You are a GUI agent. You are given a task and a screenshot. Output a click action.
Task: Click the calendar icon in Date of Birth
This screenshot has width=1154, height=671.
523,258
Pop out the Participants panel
---
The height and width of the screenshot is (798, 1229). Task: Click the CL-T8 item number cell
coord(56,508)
* * *
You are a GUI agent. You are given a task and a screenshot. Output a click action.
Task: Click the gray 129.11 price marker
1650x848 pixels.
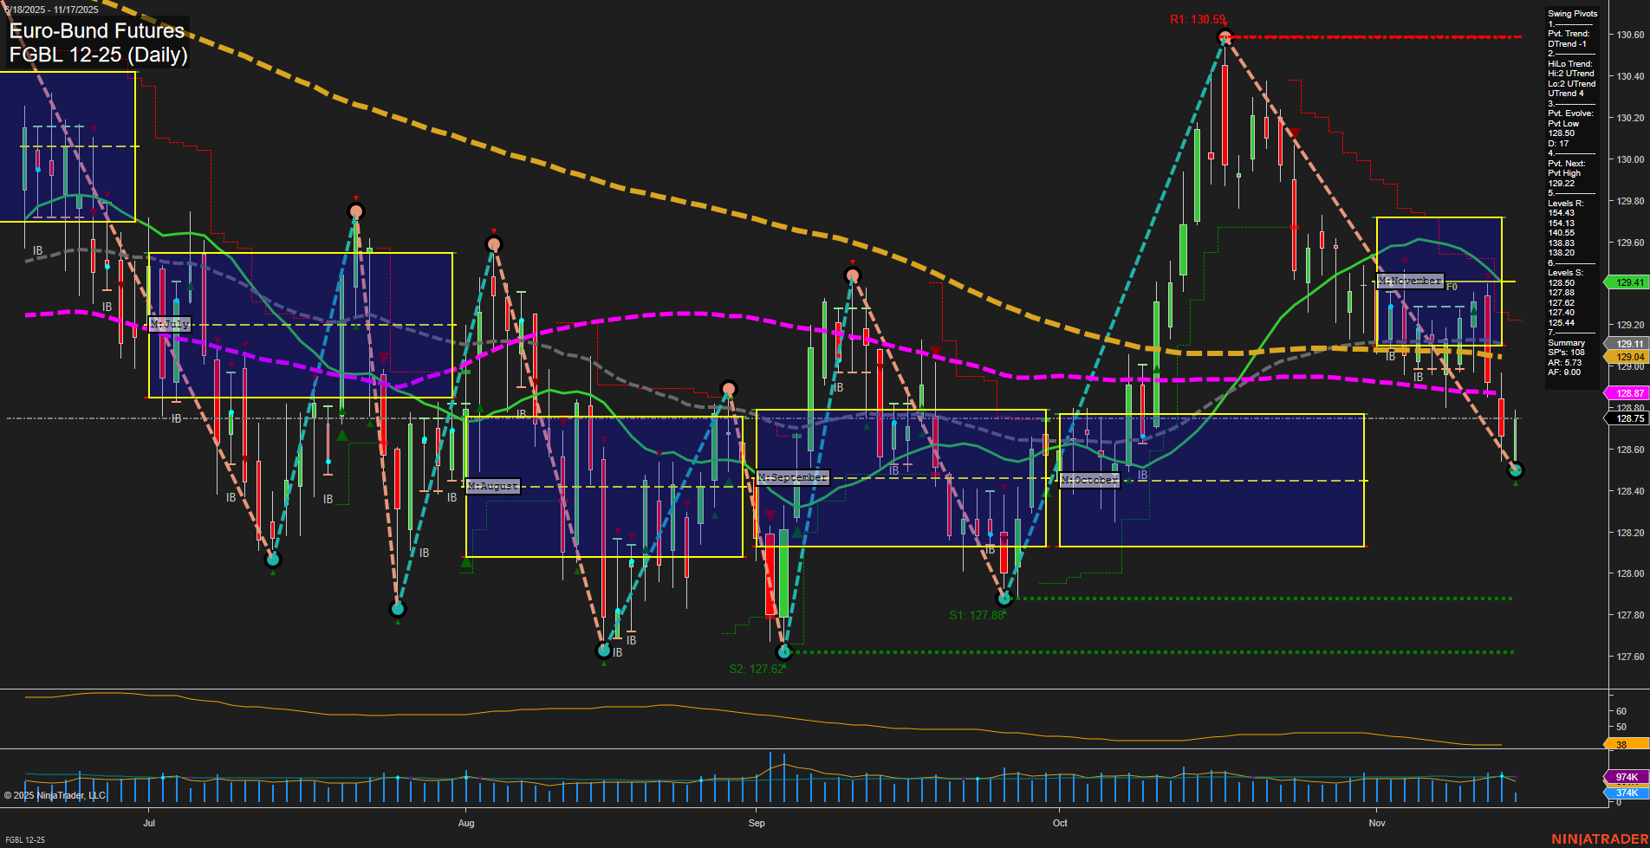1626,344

• **Problem to work on**:
In the entries above, the lines between the one holding "Task: Click the calendar" and the one holding "Pop out the Participants panel", inclusive, are to be printed exactly as written, and those alone.

• **Result of this task**:
Task: Click the calendar icon in Date of Birth
This screenshot has width=1154, height=671.
523,258
Pop out the Participants panel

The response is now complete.